Al fine di dimostrare che il tema della Quest nelle opere di John
Ronald Reuel Tolkien si configura principalmente come esperienza di
vita cristiana, è fondamentale un raffronto con la traduzione letteraria in
cui appaia il suddetto tema, per verificare eventuali diversità e punti di
contatto. Nel capitolo I vengono messi in evidenza i caratteri generali della
letteratura contenente la Quest, individuate le opere che costituiscono la
fonte principale per l'autore, ed infine, viene posto in rilievo il motivo per
cui Tolkien scelse un genere letterario, come la leggenda ed il mito così
poco diffuso nella letteratura del nostro secolo. Da questa analisi è stata volutamente esclusa la tradizione più
esplicitamente cattolica, poiché ad essa vengono dedicati i restanti
capitoli. La trattazione specifica delle opere avviene nei capitoli
successivi, dove sono stati presi in considerazione solamente pochi
capitoli del Silmarillion e la quasi totalità del Lord, per i quali sono state
messe in risalto le similitudini espressive e contenutistiche con i testi
biblici, e, particolarmente con la Genesi ed i Vangeli.

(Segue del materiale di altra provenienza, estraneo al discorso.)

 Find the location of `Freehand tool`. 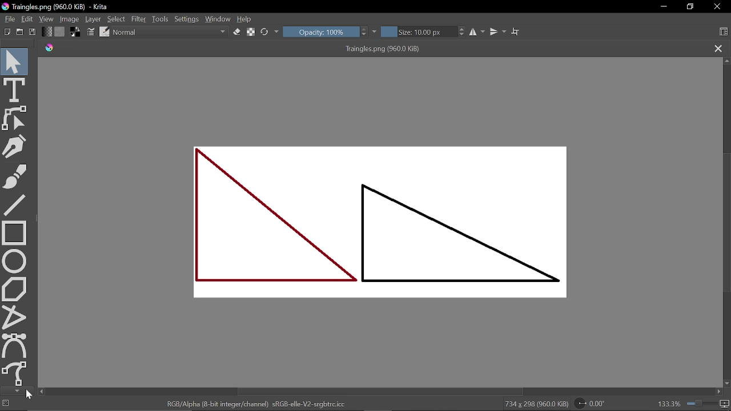

Freehand tool is located at coordinates (17, 146).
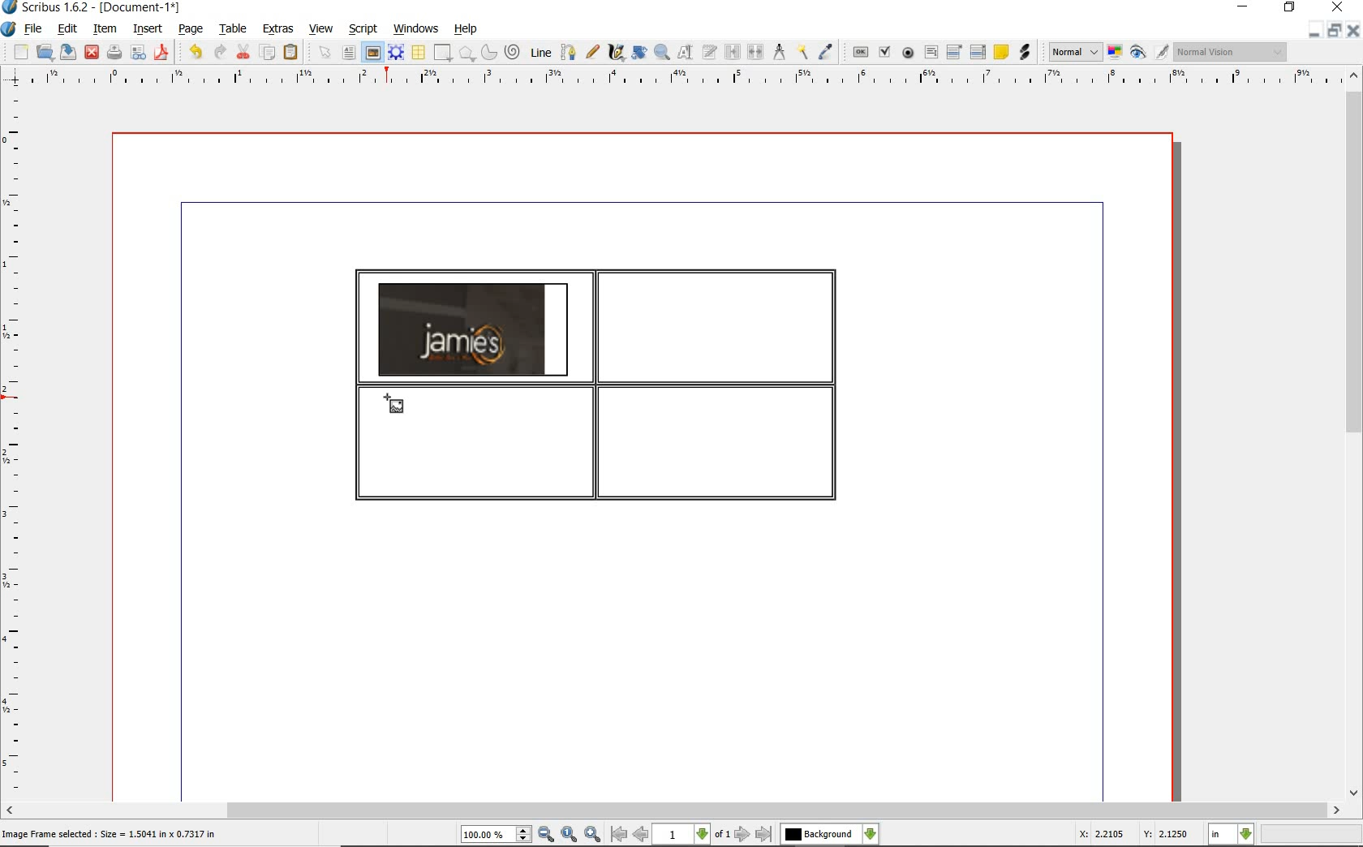  What do you see at coordinates (692, 834) in the screenshot?
I see `select current page level` at bounding box center [692, 834].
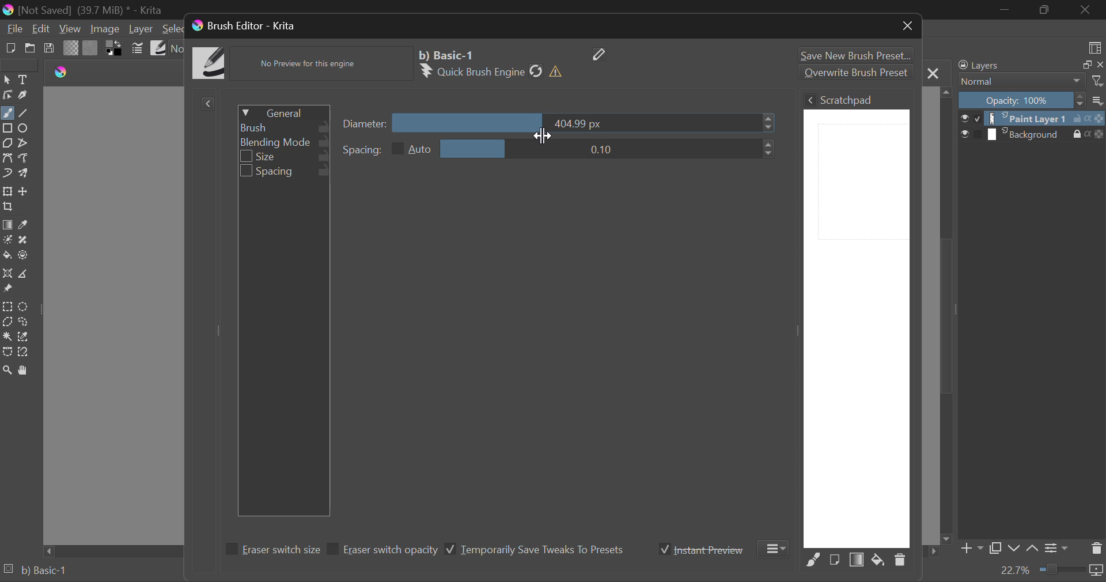 The width and height of the screenshot is (1106, 582). What do you see at coordinates (91, 48) in the screenshot?
I see `Pattern` at bounding box center [91, 48].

Il capitolo IV è stato riservato ad una trattazione più specifica nei
confronti di tematiche espresse da Tolkien, alle quali egli ha dato una
soluzione in linea con la tradizione cattolica sembrato interessante
vedere quale risposta l'autore abbia dato al problema dell'eterno conflitto
tra bene e male, e all'interrogativo sulla morte dell'uomo, che emergono
dalla sua opera. Nell'ultimo paragrafo sono stati individuati elementi o
figure tipicamente cristiane, al fine di supportare ulteriormente l'ipotesi
della presenza delle idee cristiane nell'opera di Tolkien.